** Opening Supplied information block **

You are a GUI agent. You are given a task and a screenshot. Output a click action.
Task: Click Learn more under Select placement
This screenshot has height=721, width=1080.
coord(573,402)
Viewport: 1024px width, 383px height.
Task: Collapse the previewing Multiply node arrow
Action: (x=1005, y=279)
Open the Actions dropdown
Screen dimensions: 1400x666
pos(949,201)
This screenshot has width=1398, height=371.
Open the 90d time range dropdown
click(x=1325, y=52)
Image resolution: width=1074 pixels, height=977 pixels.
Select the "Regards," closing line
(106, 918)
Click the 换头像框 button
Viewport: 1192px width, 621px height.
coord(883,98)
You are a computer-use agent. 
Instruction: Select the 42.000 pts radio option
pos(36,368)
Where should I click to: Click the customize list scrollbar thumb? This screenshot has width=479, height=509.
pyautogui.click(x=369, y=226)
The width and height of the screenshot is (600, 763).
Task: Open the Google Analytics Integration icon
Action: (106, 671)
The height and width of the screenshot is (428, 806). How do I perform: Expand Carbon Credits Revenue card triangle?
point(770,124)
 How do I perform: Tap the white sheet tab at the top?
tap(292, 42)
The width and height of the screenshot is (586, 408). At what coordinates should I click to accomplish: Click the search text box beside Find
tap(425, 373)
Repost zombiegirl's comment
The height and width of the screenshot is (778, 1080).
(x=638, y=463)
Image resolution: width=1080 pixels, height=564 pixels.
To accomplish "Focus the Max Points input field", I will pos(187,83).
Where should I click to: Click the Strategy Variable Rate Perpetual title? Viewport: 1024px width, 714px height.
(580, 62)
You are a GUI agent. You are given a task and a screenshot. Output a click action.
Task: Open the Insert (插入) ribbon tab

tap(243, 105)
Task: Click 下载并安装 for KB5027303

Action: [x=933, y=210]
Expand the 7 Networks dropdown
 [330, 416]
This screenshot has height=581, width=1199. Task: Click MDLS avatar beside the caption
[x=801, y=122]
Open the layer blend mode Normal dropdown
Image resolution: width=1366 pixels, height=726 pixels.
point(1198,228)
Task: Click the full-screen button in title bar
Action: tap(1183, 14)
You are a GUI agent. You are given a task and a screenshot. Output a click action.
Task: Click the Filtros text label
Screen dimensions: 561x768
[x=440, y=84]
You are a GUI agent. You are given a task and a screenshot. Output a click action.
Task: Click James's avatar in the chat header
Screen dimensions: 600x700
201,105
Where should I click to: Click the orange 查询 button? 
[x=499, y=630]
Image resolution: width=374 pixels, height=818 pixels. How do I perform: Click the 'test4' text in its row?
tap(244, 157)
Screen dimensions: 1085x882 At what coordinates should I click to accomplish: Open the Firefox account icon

** Closing Supplied information block **

* _Task_:
Could you retype all of the entries, leaving every character unchanged?

* _Your solution_:
You are a GUI agent. You are given a task and a screenshot. Output a click action.
Task: Click Learn more under Select placement
This screenshot has height=721, width=1080.
coord(573,402)
Viewport: 1024px width, 383px height.
Task: Collapse the previewing Multiply node arrow
Action: (x=1005, y=279)
Open the Actions dropdown
Screen dimensions: 1400x666
pos(949,201)
This screenshot has width=1398, height=371.
Open the 90d time range dropdown
click(x=1325, y=52)
Image resolution: width=1074 pixels, height=977 pixels.
Select the "Regards," closing line
(106, 918)
Click the 换头像框 button
Viewport: 1192px width, 621px height.
coord(883,98)
You are a computer-use agent. 
Instruction: Select the 42.000 pts radio option
pos(36,368)
Where should I click to: Click the customize list scrollbar thumb? This screenshot has width=479, height=509.
pyautogui.click(x=369, y=226)
The width and height of the screenshot is (600, 763).
Task: Open the Google Analytics Integration icon
Action: (106, 671)
The height and width of the screenshot is (428, 806). How do I perform: Expand Carbon Credits Revenue card triangle?
point(770,124)
 How do I perform: Tap the white sheet tab at the top?
tap(292, 42)
The width and height of the screenshot is (586, 408). At what coordinates should I click to accomplish: Click the search text box beside Find
tap(425, 373)
Repost zombiegirl's comment
The height and width of the screenshot is (778, 1080).
(x=638, y=463)
Image resolution: width=1080 pixels, height=564 pixels.
To accomplish "Focus the Max Points input field", I will pos(187,83).
Where should I click to: Click the Strategy Variable Rate Perpetual title? Viewport: 1024px width, 714px height.
(580, 62)
You are a GUI agent. You are given a task and a screenshot. Output a click action.
Task: Open the Insert (插入) ribbon tab

tap(243, 105)
Task: Click 下载并安装 for KB5027303

Action: [x=933, y=210]
Expand the 7 Networks dropdown
 [330, 416]
This screenshot has height=581, width=1199. Task: Click MDLS avatar beside the caption
[x=801, y=122]
Open the layer blend mode Normal dropdown
Image resolution: width=1366 pixels, height=726 pixels.
point(1198,228)
Task: Click the full-screen button in title bar
Action: tap(1183, 14)
You are a GUI agent. You are given a task and a screenshot. Output a click action.
Task: Click the Filtros text label
Screen dimensions: 561x768
[x=440, y=84]
You are a GUI agent. You are given a task and a screenshot. Output a click action.
Task: Click James's avatar in the chat header
Screen dimensions: 600x700
201,105
Where should I click to: Click the orange 查询 button? 
[x=499, y=630]
Image resolution: width=374 pixels, height=818 pixels. How do I perform: Click the 'test4' text in its row?
tap(244, 157)
Screen dimensions: 1085x882 At what coordinates should I click to accomplish: Open the Firefox account icon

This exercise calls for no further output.